§ **Problems to work on**:
1. Translate this sentence from the report on the US air strikes in Afghanistan into Spanish: "Some submarine-launched Tomahawk missiles were also used."
2. Write the next part of the report on the US air strikes in Afghanistan, picking up after its final sentence.

The US has launched a second night of missile attacks on targets in Afghanistan, in a developing war against terrorism which a senior US official said could last for years. The Taliban regime warned of untold consequences for the attacks and US cities took further security measures against possible reprisals.
Speculation that military action could extend eventually to other longtime enemies of the US, such as Iraq, was heightened by a statement from the US envoy at the United Nations, Mr John Negroponte.
In a letter to the current president of the Security Council, Ireland's UN Ambassador Mr Richard Ryan, he said: "We may find that our self-defence requires further actions with respect to other organisations and other states."
The air raids concentrated initially on Kandahar, main base of the Taliban, Jalalabad and the capital Kabul. They were carried out by ten land-based bombers, B1s and B2s, and 10 strike planes from aircraft carriers. Some submarine-launched Tomahawk missiles were also used. In all three cities there were reports of sporadic anti-aircraft fire in response.

§ **Provided data**:
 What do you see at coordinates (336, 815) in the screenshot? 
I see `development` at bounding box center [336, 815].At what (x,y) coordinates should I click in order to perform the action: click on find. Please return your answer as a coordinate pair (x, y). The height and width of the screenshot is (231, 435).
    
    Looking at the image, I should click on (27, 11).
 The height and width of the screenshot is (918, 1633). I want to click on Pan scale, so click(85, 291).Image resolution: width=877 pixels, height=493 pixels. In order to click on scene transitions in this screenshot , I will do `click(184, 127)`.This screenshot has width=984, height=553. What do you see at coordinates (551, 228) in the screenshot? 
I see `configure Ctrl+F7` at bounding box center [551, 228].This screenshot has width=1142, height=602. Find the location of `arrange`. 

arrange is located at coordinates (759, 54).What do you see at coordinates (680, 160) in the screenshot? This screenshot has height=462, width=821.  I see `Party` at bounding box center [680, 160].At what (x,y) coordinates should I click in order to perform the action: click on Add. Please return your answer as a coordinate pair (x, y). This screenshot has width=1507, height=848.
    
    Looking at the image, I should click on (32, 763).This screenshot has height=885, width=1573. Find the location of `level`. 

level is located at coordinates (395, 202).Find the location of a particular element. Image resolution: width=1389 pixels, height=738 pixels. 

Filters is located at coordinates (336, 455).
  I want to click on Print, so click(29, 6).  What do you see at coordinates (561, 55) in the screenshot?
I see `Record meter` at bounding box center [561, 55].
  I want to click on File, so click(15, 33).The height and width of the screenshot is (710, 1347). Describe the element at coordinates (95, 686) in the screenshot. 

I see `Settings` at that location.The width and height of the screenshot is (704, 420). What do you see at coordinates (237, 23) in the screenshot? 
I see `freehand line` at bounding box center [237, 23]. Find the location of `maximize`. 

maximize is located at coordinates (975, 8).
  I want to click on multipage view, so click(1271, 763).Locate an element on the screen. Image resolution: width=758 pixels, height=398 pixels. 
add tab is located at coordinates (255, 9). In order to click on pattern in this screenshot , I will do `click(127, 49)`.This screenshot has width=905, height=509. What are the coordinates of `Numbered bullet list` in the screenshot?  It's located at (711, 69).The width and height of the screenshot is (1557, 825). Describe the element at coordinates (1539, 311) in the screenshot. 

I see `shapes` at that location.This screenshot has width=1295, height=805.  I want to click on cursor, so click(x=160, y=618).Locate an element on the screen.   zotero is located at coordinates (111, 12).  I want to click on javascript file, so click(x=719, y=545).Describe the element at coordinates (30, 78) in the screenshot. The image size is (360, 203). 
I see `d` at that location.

§ **Per-task outputs**:
1. También se utilizaron algunos misiles Tomahawk lanzados desde submarinos.

2.
The US Defence Secretary, Mr Donald Rumsfeld said it was the start of a long counter-terrorist campaign: "These strikes are part of a much larger effort against worldwide terrorism, that will be sustained and which is wide-ranging. It will likely be sustained for a period of years, not weeks or months."
The Minister for Foreign Affairs, Mr Cowen and his European Union counterparts issued a strong statement after a meeting in Luxembourg, declaring "wholehearted support" for the action the US was taking "in self-defence and in conformity with the UN Charter".
Warning of a backlash, the Taliban Ambassador to Pakistan told a news conference in Islamabad: "To the best of my knowledge the consequences are very severe and they are so severe that no one can determine it." He added that, "If the Americans irrationally think that they can benefit from this attack I think they have made the wrong assumption. They will come out of this unsuccessful".
Demonstrators took to the streets of several Pakistani cities. The worst violence was in the western city of Quetta, where one person died as between 10,000 and 15,000 radical students and members of hardline Islamic groups burned down cinemas, a police and fire station, a shopping plaza and a UNICEF building. Chanting "Down with America", the crowds smashed the windscreens of parked cars and threw stones at police, who responded with tear gas.
Two Palestinians were shot dead during clashes with Palestinian Authority police in the Gaza Strip as thousands demonstrated there and in the West Bank in support of the suspected terrorist Osama bin Laden after the US-led strikes.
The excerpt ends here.